In specific implementation, for each record in the source table, the character string splicing calculation is performed on the record value according to the field sequence in the metadata. Suppose fn(n-1, 2,3 …) for each record the value Dn(n is 1,2,3 …), the concatenated string S, S is D1 D2…DnIf D isnIf null or empty, using a placeholder 'learning', then carrying out Md5 hash calculation on S to obtain S ', storing the hash value S' and the key value relation of the fields and the field values into a memory database, and arranging in an ascending order to obtain a source data table record set; and then, directly sequencing the data in the target table in an ascending order according to the expanded hash fields and reading the data into the memory database, thereby forming a target data table record set.
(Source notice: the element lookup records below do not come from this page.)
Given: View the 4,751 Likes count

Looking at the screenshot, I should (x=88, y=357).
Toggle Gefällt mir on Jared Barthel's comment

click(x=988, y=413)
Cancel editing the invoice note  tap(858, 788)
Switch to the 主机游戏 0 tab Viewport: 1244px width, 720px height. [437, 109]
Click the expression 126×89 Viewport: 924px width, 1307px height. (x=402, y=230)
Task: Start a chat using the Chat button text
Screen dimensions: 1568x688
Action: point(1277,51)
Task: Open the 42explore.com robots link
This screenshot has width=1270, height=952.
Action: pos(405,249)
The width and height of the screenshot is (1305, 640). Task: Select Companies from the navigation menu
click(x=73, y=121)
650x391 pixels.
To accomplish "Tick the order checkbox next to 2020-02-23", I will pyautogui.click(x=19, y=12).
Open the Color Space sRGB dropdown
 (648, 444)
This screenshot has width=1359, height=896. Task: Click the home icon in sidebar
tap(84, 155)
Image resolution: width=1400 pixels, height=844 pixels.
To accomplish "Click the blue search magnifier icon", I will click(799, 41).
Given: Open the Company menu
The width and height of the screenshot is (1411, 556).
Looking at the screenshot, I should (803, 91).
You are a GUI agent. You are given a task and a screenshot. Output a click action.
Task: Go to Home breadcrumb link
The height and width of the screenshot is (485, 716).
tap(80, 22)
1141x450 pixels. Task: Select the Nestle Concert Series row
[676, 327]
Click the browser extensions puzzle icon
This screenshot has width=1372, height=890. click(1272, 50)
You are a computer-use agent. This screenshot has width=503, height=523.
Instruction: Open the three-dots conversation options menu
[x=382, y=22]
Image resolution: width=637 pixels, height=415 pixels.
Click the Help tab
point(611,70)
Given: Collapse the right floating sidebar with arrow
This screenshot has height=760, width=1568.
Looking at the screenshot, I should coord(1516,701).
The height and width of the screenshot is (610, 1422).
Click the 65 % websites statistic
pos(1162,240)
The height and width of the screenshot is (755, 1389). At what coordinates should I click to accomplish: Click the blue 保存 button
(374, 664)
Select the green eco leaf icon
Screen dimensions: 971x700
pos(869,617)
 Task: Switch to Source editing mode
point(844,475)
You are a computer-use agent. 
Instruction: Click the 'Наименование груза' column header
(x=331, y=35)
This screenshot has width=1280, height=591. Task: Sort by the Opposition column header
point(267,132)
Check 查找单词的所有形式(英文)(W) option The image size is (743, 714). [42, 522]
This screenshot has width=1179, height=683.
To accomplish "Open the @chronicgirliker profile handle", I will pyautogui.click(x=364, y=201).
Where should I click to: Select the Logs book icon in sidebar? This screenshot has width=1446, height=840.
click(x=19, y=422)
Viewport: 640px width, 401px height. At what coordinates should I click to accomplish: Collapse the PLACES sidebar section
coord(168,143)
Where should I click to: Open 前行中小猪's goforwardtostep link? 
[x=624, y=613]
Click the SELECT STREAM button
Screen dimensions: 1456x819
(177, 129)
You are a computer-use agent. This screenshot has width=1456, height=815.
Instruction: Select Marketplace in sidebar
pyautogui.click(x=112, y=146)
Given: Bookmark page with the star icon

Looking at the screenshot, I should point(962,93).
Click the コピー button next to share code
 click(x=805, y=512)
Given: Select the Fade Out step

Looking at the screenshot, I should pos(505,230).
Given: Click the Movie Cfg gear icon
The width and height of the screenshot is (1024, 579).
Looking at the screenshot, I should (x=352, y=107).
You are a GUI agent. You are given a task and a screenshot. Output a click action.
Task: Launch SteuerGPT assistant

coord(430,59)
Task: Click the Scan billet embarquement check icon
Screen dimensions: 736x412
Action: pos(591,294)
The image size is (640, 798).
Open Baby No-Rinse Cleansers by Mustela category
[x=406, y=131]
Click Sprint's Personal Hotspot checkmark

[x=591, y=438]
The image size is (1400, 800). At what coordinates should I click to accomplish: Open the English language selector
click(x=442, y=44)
And for the newly created target table, the content is empty, the target data table record set is empty, and the data in the source data table record set is updated to the target table during subsequent data comparison and updating. In the second loop, the target table already has data, and the target data table record set can be obtained by sorting according to the hash fields in an ascending order.
(4) And (5) data comparison. Comparing a source data table record set and a target data table record set stored in a memory, and marking records only appearing in the source data table record set as new records; for records that appear only in the target data table record set, marking as deleted;
in specific implementation, comparing the two sets according to the source data table record set and the target table record set which are sequenced in the third step, and marking the records which only appear in the source data table record set as new records; for records that appear only in the target data table record set, the flag is deleted. Sorting and aligning can change the time complexity from O (n)2) Reduced to O (N);
(5) and recording historical data. When data adding and deleting operations are carried out on the target table, the added and deleted data of the target table are stored in the historical data table;
in specific implementation, before adding and deleting data in the target table, the marked data set in the step four is stored in the historical data table, and as the data in the historical data table is likely to be larger and larger, a NoSQL database, such as HBase, can be selected for storage when the data is actually used; when the query is presented, the change condition of the whole data can be queried according to the service main key.
(6) And (5) updating data. For the record marked as new added in the record set of the source data table, executing the operation of the new added record in the target table; for records in the target data table record set marked as deleted, a delete record operation is performed in the target table.
In specific implementation, corresponding operation is executed on the target table according to the data marks. When the target is operated, different SQL operation statements are generated according to different marking modes, a batch submission mode is adopted during execution, the number of batch submissions can be dynamically set, the operation on the target data table is optimized, and the data processing time is saved.
The above description is only a preferred embodiment of the present invention, and it should be noted that, for those skilled in the art, several modifications and variations can be made without departing from the technical principle of the present invention, and these modifications and variations should also be regarded as the protection scope of the present invention.